### Data listing

################

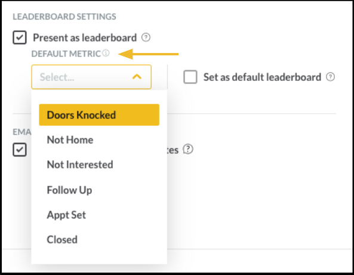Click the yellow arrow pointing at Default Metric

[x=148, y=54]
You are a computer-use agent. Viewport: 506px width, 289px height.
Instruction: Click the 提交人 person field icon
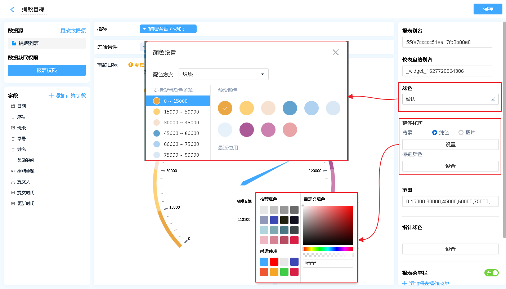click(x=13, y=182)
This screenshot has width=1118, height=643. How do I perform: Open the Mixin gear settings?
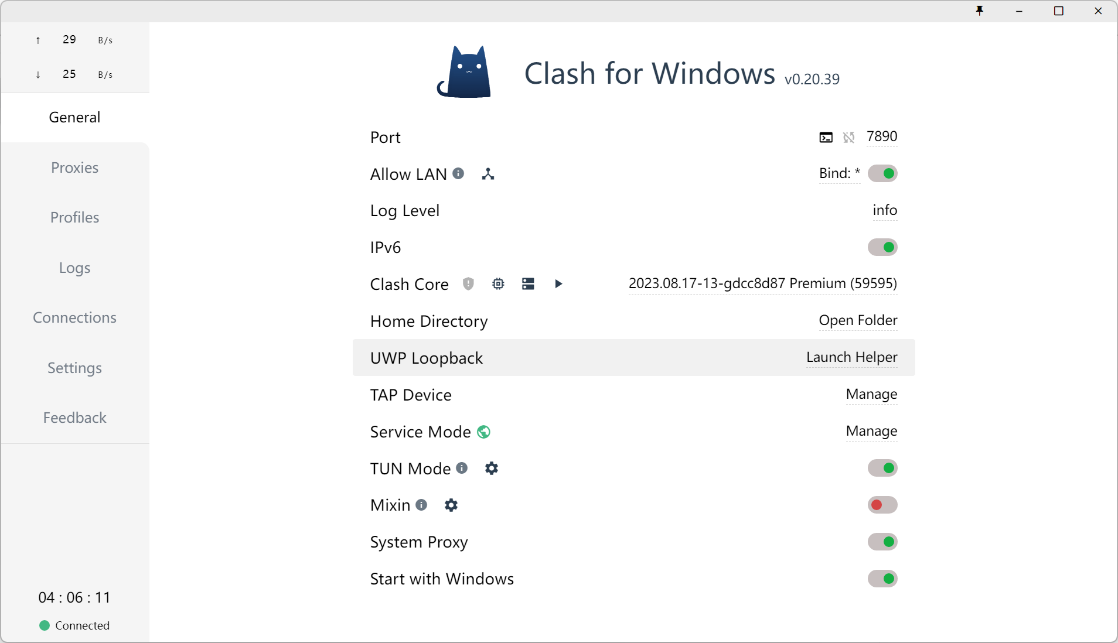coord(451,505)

################

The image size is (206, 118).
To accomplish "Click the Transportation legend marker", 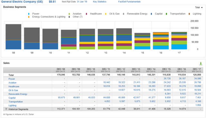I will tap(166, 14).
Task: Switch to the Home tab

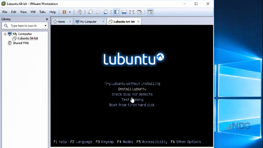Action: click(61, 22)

################

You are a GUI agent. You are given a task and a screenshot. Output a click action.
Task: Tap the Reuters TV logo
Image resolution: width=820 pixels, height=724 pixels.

################

Check each line above for "agent" and return the ones that have it.

### Your response
You are a computer-use agent. Viewport: 506px width, 289px height.
You are a GUI agent. You are given a task and a screenshot. Output a click action.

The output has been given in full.